*** Block opens ***

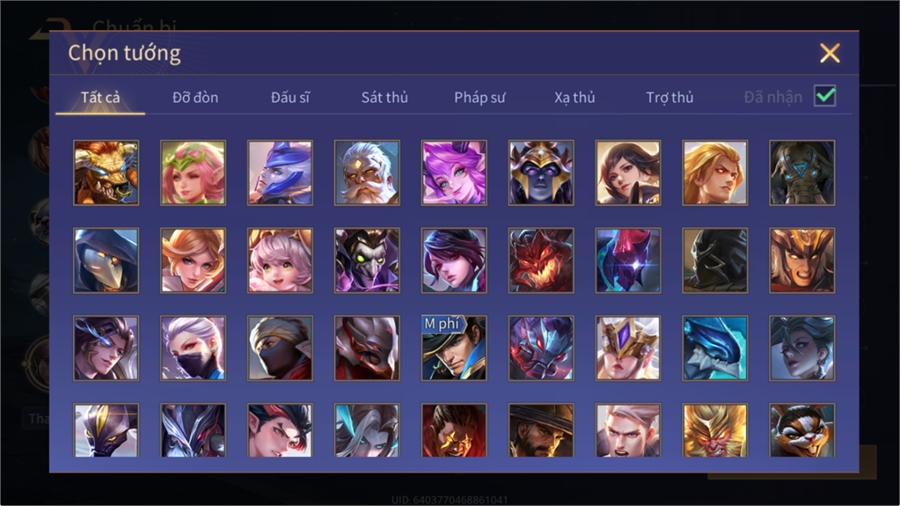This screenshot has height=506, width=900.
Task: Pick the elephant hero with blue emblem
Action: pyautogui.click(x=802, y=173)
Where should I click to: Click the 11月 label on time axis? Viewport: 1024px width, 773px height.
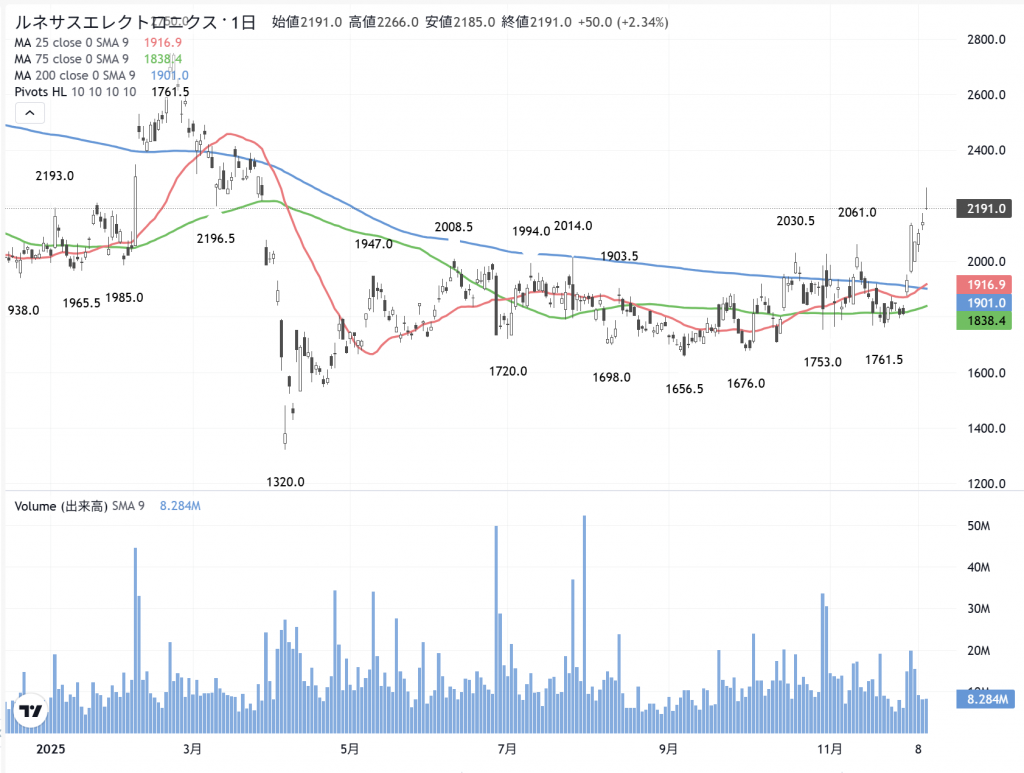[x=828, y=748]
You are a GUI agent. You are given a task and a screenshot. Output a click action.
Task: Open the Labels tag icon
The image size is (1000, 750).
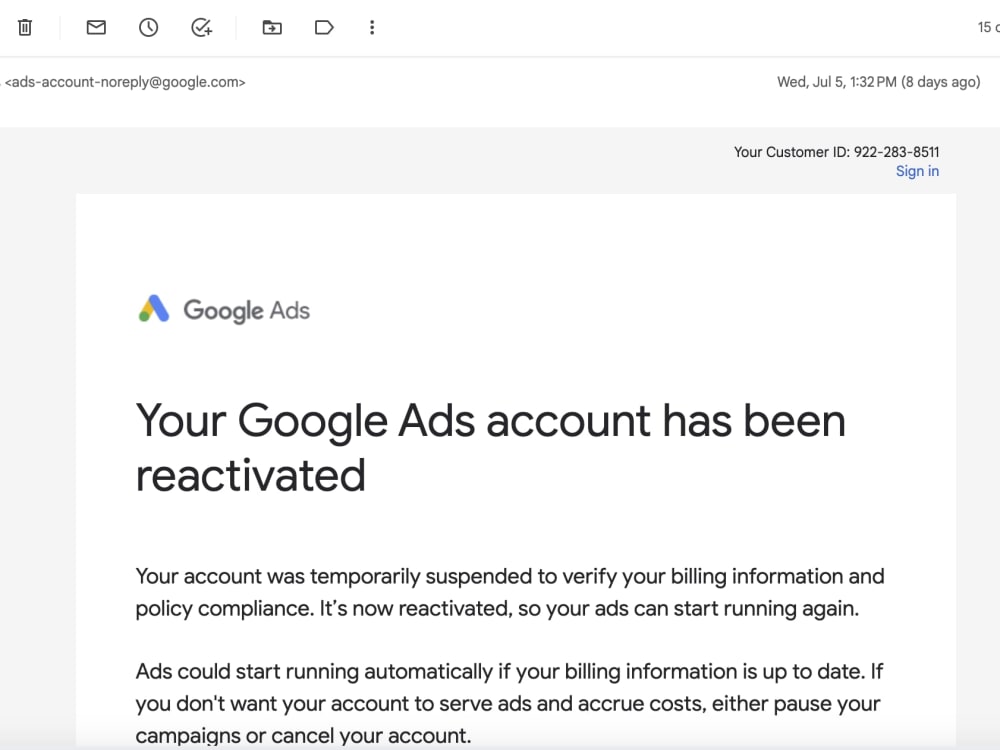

*** Block closes ***
*** Block opens ***

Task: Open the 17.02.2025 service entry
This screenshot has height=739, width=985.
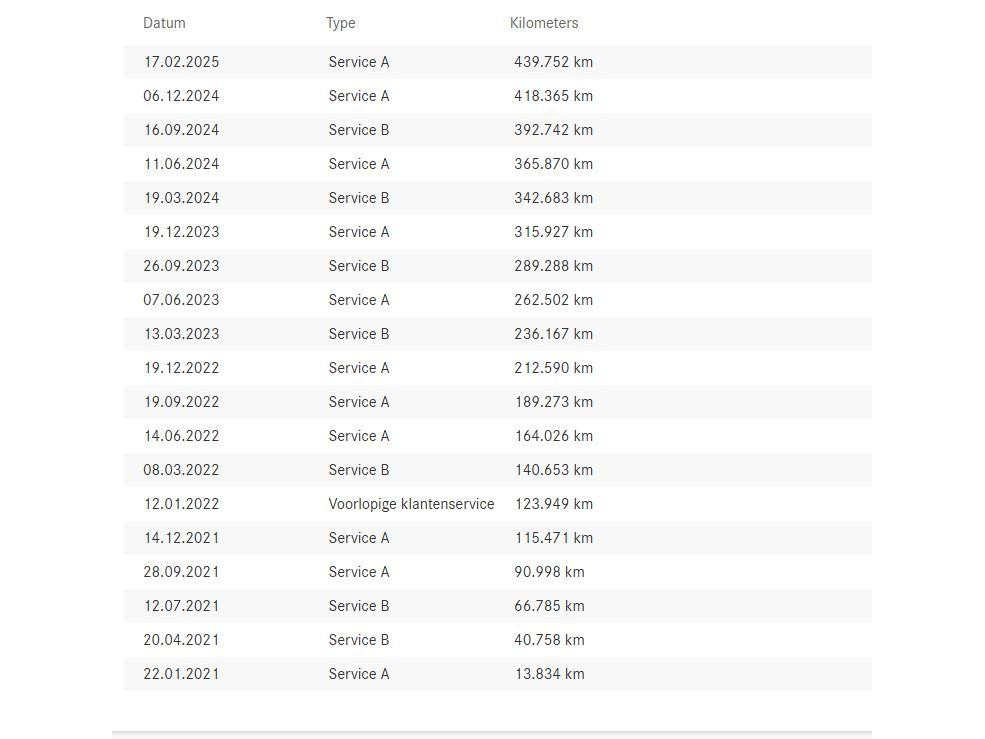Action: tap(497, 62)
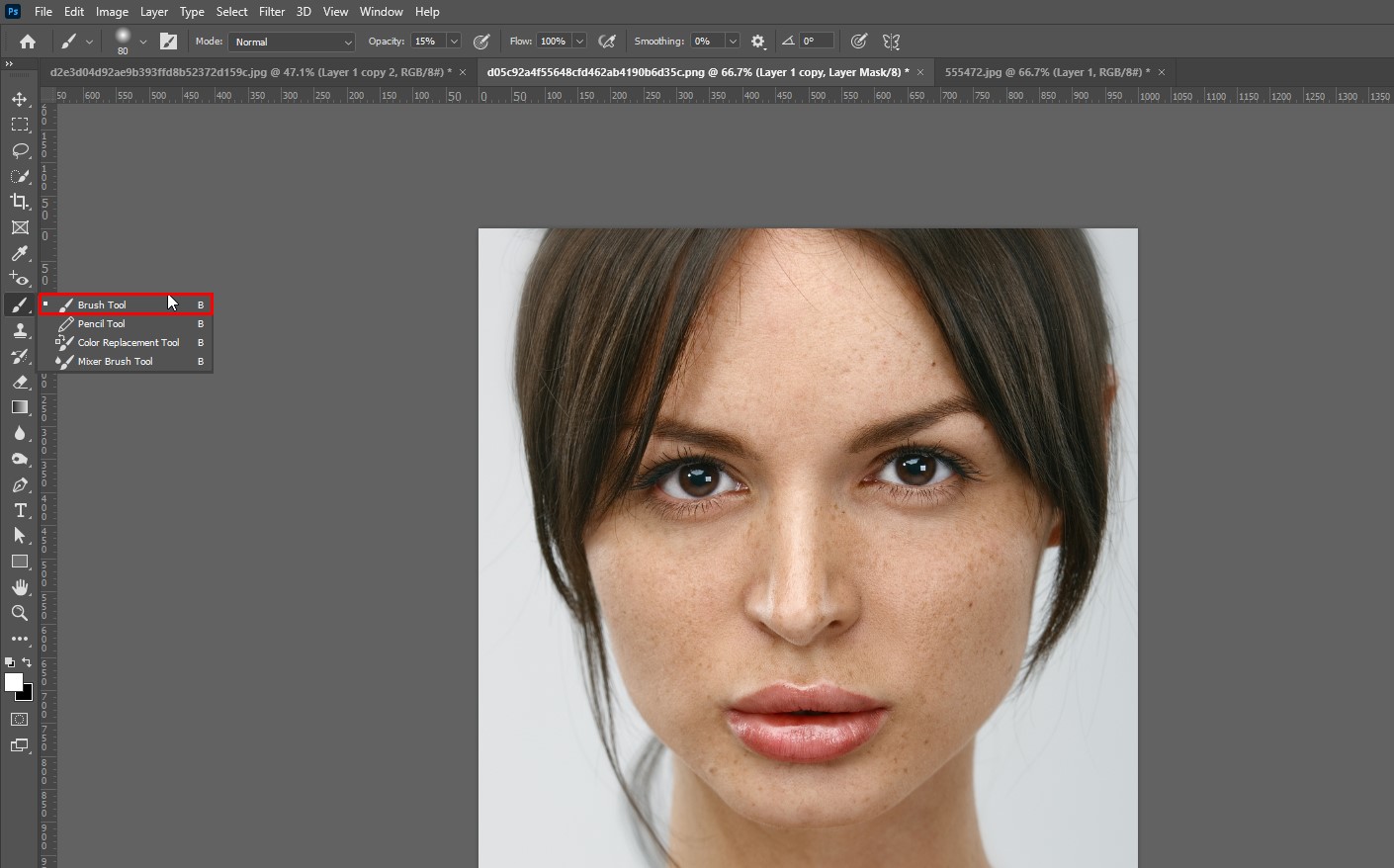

*** Block closes ***

▸ **What is needed**
Would you print exactly the lines in the listing above, from the line bearing "Where should I" through the line bearing "The image size is (1000, 750).", leaving out all pictures?

▸ **Solution for this exercise**
Where should I click to: Click the 11月 label on time axis? Viewport: 1024px width, 773px height.
[x=828, y=748]
You are a GUI agent. You are given a task and a screenshot. Output a click action.
Task: Open the Labels tag icon
The image size is (1000, 750).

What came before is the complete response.